Annual Trolley Dances rolled out in and around S.F.’s Muni routes
Dance and transit united Sunday to lure, and transport, hundreds of people to a collection of free performances strung along San Francisco streets, parks and alleyways.
The roving audience saw dancers writhe and roll on bleachers at Golden Gate Park, as trapeze artists swung in the background. They witnessed a hip-hop dance troupe take over a South of Market alley, and Japanese drummers and dancers frolic outside Kezar Stadium.
And to get to all these places they took the N-Judah streetcar — plus the Muni bus substituting for it during repair work along the line.
The dance tour, known as San Francisco Trolley Dances, has been going on for 14 years, since the Epiphany Dance Theater borrowed the idea from San Diego.
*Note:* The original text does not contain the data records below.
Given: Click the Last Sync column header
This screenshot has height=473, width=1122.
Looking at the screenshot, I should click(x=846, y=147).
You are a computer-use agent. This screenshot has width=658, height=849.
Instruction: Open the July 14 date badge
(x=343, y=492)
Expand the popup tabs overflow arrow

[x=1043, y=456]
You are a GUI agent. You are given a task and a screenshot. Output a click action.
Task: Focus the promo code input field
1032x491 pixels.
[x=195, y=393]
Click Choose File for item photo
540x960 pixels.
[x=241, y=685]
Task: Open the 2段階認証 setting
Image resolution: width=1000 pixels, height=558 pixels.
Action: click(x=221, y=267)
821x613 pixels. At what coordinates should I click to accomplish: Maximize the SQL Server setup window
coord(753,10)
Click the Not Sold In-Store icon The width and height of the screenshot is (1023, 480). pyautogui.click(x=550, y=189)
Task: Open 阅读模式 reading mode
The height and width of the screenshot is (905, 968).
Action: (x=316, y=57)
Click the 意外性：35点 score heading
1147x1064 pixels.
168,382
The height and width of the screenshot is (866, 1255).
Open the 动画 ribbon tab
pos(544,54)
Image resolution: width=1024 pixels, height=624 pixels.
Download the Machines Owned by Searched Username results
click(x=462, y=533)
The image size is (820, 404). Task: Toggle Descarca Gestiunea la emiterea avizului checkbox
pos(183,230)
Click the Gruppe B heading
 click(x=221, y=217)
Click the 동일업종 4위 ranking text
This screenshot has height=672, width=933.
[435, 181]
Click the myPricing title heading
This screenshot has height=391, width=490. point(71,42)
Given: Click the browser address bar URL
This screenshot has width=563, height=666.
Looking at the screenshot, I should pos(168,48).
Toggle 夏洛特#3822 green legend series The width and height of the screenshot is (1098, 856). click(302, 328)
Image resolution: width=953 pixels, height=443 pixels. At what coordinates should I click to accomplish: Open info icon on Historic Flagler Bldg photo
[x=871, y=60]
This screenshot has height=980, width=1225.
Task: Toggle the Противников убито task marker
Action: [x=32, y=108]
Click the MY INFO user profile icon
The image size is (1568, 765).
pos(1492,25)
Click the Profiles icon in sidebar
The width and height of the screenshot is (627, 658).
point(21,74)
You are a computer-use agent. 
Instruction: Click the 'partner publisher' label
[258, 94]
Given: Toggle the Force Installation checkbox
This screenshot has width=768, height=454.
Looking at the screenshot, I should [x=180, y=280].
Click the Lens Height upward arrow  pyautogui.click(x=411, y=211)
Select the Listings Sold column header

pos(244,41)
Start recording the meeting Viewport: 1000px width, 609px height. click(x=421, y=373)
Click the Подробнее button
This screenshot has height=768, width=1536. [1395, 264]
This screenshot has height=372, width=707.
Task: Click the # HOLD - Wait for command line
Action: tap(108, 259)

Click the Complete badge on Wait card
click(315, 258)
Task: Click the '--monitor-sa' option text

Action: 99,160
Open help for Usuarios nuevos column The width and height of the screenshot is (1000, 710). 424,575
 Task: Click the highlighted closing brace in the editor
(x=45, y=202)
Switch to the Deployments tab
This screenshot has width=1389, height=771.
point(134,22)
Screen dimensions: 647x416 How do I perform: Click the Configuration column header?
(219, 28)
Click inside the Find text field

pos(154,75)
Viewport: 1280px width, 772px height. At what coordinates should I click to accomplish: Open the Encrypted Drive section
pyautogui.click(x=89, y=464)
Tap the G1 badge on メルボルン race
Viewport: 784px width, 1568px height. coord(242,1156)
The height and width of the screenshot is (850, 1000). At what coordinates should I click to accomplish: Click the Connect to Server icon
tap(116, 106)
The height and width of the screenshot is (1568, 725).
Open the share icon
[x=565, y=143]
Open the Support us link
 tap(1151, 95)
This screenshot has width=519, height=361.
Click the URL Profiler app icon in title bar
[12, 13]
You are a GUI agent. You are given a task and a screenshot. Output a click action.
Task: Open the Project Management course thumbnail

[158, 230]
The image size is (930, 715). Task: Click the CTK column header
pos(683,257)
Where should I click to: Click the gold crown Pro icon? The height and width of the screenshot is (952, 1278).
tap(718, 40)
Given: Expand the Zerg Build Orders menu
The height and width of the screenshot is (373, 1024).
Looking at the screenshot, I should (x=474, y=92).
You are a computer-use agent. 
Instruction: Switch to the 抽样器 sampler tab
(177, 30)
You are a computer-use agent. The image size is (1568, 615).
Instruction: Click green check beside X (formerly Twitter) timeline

It employs regularly scheduled Muni trolleys or streetcars, and occasionally buses, to connect a series of uncommon performance sites spread around the city.
“It’s about using Muni, using the SFMTA, to piece San Francisco together,” said Josh Forcum, managing director of the event, referring to the Municipal Transportation Agency.
This year’s rendition of Trolley Dances featured seven groups of performers doing
specially commissioned dances at different locations, most of them outdoors. The audience picked up free tickets and bought Muni tickets, if needed, at 10th and Mission streets.
The tour started with a traditional Tibetan dance at the California Institute of Integral Studies in the Mission, a hip-hop performance before a gray, blue and yellow mural on nearby Washburn Street, and a contemporary folk dance on Market Square behind the Twitter building.
From there the audience walked to the Muni Metro Civic Center Station, where they caught the N-Judah. They had to get off at Church Street and Duboce Avenue to board buses taking the N’s place.
The buses took them to Golden Gate Park, where they were greeted by a stilt-walker, singer and dancer. They watched dancers on the bleachers at the Circus Center, a training venue near the park, and saw a juggler using the Diabolo, or Chinese yo-yo, in front of the building. The event concluded with taiko drummers and dancers in a corner of the park.
The tour, heavily promoted on Muni, drew a lot of families, some of them repeat attendees.
Russ Vernick, 49, of San Francisco, attending his fourth Trolley Dances, said he appreciated that the tour is a “casual,” approachable event.
“Most people think dance and think Nutcracker, where you get dressed up, spend a lot of money and go into a big hall,” he said. “This is very accessible. It’s much more casual. It’s very San Francisco.”